EXERCISE GOAL: From the records below, give the number of lines that contain the string "agent", without any other text.
### INPUT MATERIAL ###
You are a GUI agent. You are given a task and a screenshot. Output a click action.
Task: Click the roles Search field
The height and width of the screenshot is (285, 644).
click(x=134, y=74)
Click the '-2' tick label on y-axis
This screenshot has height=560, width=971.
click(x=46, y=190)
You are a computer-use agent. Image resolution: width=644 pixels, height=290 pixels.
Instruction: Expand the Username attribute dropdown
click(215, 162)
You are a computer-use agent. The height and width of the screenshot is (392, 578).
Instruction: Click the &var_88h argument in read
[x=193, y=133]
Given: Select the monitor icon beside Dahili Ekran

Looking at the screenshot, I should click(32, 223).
###
### INPUT MATERIAL ###
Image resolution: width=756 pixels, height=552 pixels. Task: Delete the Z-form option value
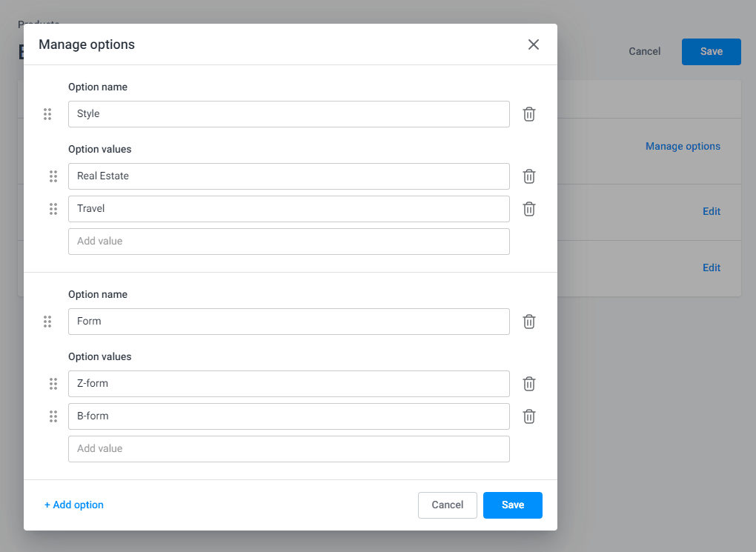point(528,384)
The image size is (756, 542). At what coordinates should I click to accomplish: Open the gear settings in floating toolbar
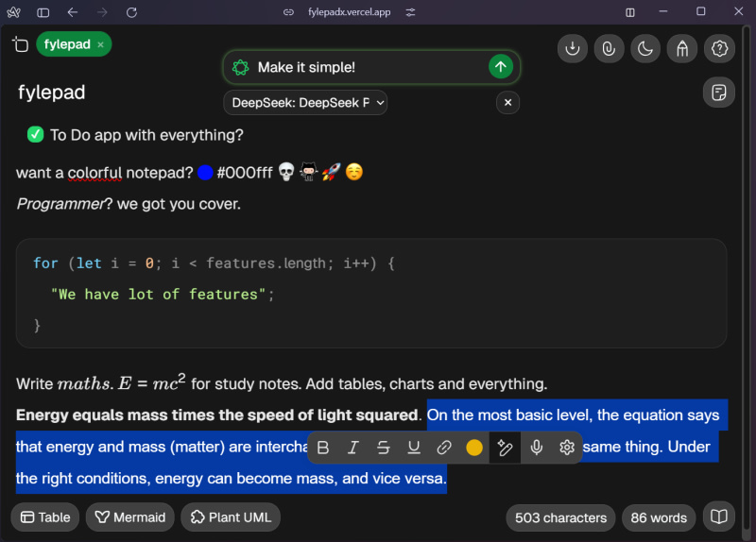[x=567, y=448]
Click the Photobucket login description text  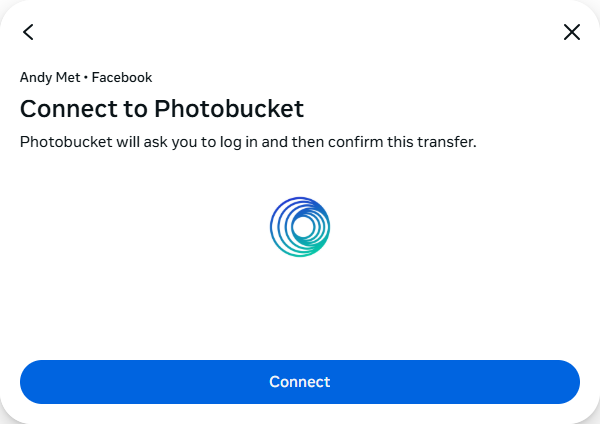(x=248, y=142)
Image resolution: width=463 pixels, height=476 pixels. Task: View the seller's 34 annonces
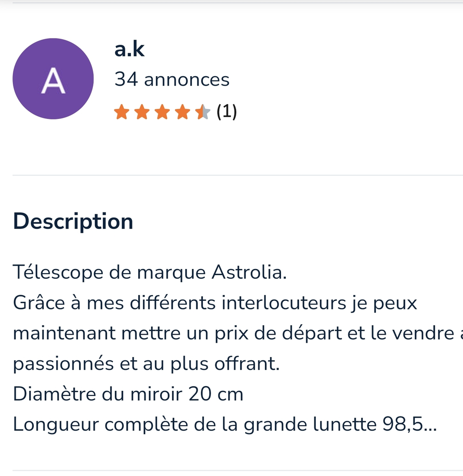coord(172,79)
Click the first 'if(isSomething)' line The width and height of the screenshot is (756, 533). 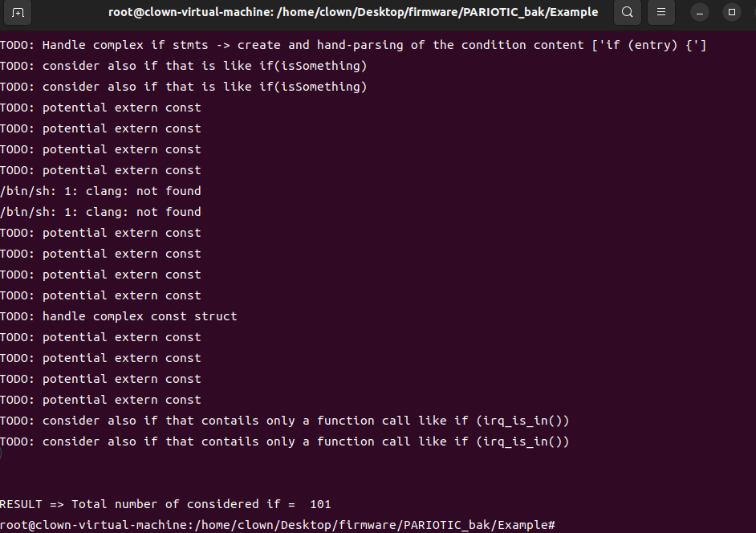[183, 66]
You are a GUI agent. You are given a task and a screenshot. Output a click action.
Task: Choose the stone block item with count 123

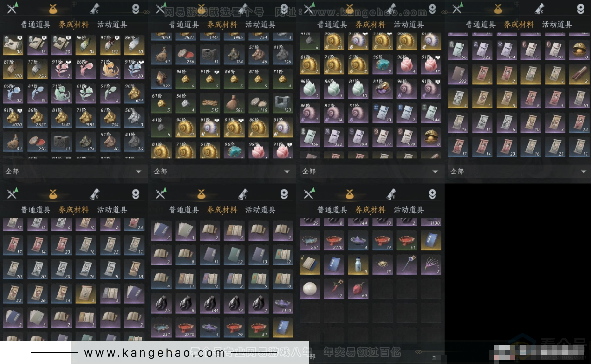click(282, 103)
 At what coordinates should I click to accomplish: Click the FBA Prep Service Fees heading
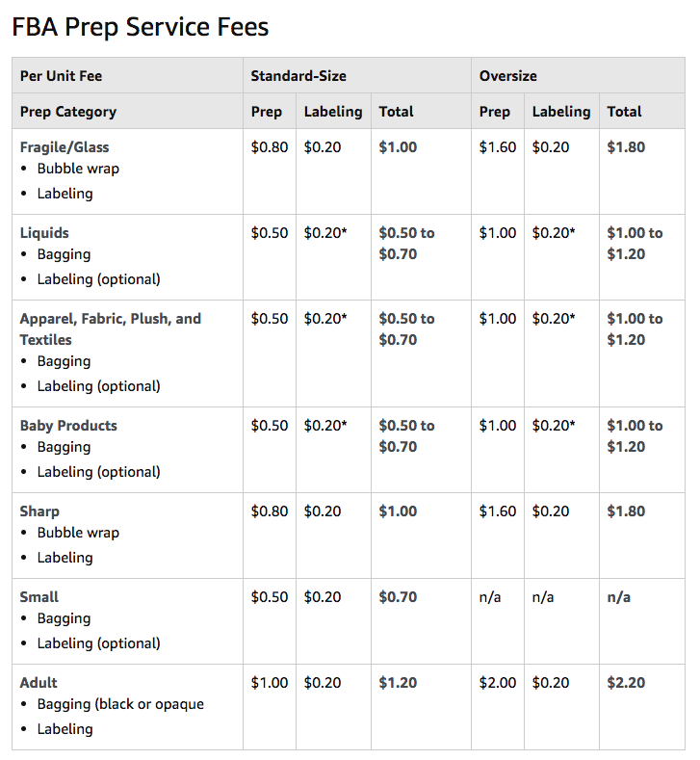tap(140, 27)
###
ANSWER SECTION: 4